Home > 2010 Winter BTI420 > State persistence introduction for ASP.NET Web Forms apps

State persistence introduction for ASP.NET Web Forms apps

January 28, 2010 Leave a comment Go to comments

This post discusses session state, a mechanism for persisting data while a browser user interacts with your ASP.NET Web Forms app.


Until this point in the BTI420 course, you have been using simple on-page methods to persist data. For example, you have been using labels, by round-tripping data in your code.

You also have been taking advantage of a built-in feature of ASP.NET (maybe without knowing it), which preserves web control state as the user interacts with a web form. For example, when a web form user makes a selection in a list control, that selection persists after a postback.

Now it is time to learn more about persisting data in ASP.NET web applications.
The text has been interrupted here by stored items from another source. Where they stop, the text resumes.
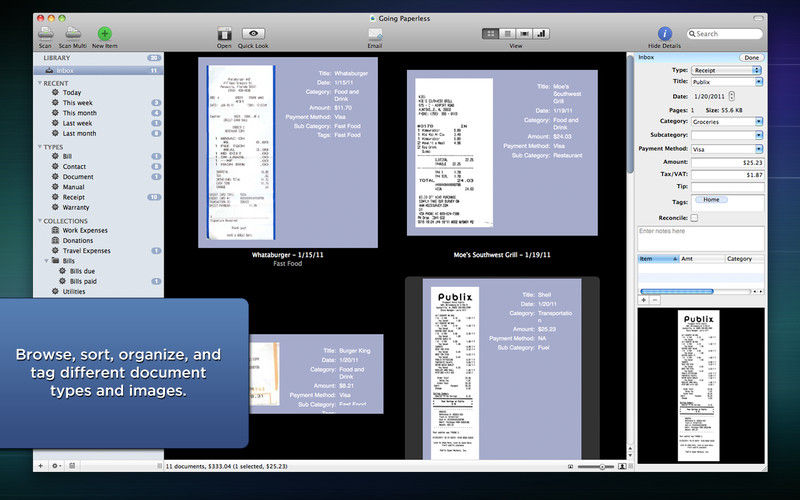Click the Open toolbar icon
800x500 pixels.
coord(224,34)
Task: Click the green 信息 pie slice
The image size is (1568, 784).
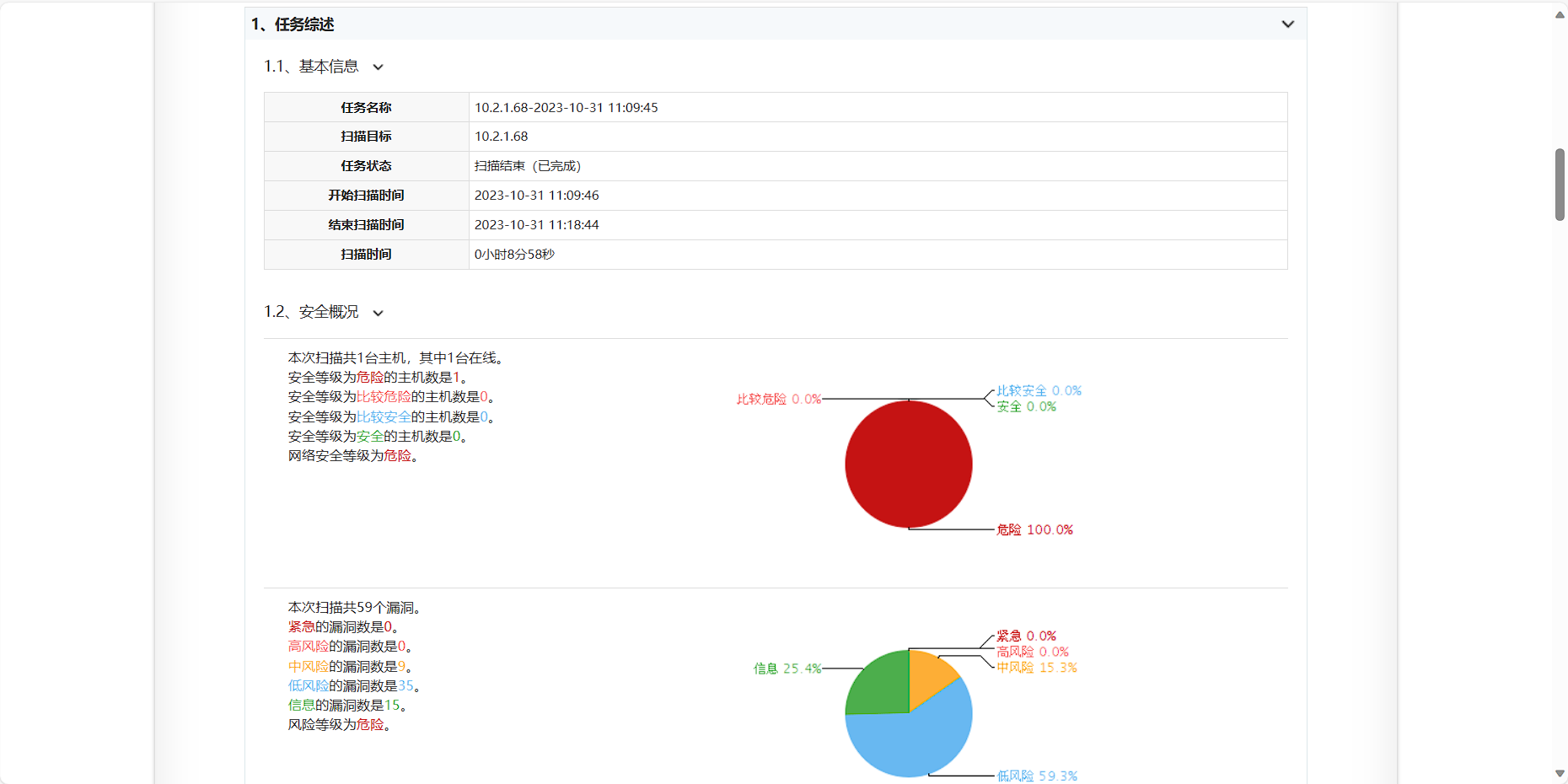Action: [x=877, y=685]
State persistence highlights

statethumbnail Now it is time to learn more about persisting data in ASP.NET web applications. Go through this state management slide deck before continuing here.

Welcome back. Now you know that there are tactics we can use to persist data. In our BTI420 Web Forms apps, we will tend to use two:

  1. Query strings
  2. Session state


Using session state

Now that you know and understand something about the state persistence problem, what do you do about it?

Well, use state management, specifically session state.

And, for your warp server apps, implement session state by using a session state server. (Local "file system" web site apps cannot use a session state server.)

Make sure the "sessionState" element in Web.config is configured for "StateServer", as shown in the following excerpt:

<sessionState mode="StateServer" />

If YOUR web site does not yet have the "sessionState" element, create it. Its direct parent element is <system.web>. (Therefore, you can place it anywhere in <system.web> as a direct child of <system.web>.)

Why will we use session state?

We need to persist data that is often in the form of objects. You are simply unable to conveniently persist such objects with other techniques. For example, you will be persisting:

  • Authenticated user state data, probably using an instance of a class (you have written) that represents an authenticated user
  • Data sets, or another data structure, which includes the results from a database query, or other operation

Now can you see why you need session state?